EXERCISE BRIEF —
Below are some records; work out how many of their lines contain "computer" and give the number only.

SUPPLIED MATERIAL —
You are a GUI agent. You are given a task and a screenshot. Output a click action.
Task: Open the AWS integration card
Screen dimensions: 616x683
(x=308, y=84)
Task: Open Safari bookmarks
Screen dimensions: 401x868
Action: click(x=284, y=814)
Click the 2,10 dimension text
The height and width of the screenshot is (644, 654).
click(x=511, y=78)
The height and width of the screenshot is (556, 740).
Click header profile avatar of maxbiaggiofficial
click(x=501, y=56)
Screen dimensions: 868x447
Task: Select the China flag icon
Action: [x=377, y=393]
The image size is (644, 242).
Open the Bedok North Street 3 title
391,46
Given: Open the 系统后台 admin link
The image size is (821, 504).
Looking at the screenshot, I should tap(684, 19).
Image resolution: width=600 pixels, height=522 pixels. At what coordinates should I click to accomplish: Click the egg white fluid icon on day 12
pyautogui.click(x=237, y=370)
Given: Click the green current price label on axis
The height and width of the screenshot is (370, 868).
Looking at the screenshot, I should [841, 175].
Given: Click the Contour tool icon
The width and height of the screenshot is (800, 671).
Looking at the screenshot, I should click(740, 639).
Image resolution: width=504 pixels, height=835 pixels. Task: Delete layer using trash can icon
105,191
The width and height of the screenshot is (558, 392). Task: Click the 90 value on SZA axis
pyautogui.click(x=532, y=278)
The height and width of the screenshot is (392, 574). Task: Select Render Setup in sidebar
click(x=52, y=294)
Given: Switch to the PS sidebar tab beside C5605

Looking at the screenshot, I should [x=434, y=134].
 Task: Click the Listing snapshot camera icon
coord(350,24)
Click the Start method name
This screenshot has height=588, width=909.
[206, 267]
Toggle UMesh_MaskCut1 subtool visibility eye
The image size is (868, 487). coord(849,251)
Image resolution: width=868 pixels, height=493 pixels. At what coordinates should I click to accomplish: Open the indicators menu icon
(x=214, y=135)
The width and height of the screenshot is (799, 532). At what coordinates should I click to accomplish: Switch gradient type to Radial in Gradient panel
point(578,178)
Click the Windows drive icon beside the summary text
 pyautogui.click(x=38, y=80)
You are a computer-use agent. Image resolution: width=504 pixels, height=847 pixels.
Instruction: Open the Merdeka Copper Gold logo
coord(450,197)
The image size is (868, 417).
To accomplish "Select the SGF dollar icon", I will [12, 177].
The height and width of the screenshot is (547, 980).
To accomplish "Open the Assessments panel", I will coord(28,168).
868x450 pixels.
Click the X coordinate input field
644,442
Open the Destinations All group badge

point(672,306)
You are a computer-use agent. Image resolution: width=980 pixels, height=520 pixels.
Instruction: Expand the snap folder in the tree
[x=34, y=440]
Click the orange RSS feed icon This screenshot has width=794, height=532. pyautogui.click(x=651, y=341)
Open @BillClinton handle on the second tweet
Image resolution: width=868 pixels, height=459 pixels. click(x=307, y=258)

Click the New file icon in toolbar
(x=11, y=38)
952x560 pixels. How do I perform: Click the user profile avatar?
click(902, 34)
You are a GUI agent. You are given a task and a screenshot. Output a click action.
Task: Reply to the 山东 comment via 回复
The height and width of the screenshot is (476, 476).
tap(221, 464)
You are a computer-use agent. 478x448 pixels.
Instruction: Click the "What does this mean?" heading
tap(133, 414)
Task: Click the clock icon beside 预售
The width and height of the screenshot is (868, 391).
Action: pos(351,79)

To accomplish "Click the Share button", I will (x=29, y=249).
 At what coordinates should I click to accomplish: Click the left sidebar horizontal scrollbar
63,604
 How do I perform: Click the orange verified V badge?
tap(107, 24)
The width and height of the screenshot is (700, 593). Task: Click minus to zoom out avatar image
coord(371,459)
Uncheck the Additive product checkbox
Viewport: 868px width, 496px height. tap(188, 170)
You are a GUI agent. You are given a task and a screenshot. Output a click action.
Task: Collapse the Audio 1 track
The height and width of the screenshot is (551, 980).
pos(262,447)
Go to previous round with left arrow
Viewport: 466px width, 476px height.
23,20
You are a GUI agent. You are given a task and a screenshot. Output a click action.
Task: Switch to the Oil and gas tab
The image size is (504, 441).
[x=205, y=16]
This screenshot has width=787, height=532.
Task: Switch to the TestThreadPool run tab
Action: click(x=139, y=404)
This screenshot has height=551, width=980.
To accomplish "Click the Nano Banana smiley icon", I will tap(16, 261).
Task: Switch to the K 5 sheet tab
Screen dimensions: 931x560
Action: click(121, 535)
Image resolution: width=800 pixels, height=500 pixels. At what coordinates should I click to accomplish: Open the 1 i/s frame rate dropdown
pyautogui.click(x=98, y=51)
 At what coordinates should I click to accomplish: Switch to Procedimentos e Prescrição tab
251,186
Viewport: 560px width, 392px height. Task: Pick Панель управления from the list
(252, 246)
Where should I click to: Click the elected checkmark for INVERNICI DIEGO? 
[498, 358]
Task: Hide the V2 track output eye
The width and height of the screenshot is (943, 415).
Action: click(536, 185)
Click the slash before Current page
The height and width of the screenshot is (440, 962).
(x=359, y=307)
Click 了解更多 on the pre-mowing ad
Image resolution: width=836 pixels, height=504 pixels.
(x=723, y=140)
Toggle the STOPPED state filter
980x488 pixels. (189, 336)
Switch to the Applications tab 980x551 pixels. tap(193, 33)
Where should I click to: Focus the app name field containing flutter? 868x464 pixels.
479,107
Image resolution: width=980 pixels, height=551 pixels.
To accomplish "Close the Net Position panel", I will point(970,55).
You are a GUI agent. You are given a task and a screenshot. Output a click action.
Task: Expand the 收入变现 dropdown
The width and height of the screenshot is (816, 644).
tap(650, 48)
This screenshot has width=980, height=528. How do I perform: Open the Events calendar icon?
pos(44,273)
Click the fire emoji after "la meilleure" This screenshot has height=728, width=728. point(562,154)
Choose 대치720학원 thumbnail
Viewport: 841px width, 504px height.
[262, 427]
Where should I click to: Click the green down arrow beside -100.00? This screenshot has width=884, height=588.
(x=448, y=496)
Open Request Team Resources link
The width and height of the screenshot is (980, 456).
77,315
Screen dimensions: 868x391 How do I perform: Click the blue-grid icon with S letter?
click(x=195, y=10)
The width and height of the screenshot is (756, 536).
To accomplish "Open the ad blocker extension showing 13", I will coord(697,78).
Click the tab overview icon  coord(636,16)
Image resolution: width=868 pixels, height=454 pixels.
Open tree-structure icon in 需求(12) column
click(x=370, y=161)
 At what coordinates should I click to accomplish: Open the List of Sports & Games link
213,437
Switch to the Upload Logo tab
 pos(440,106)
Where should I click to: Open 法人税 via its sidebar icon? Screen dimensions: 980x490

SOLUTION FOR THIS EXERCISE —
3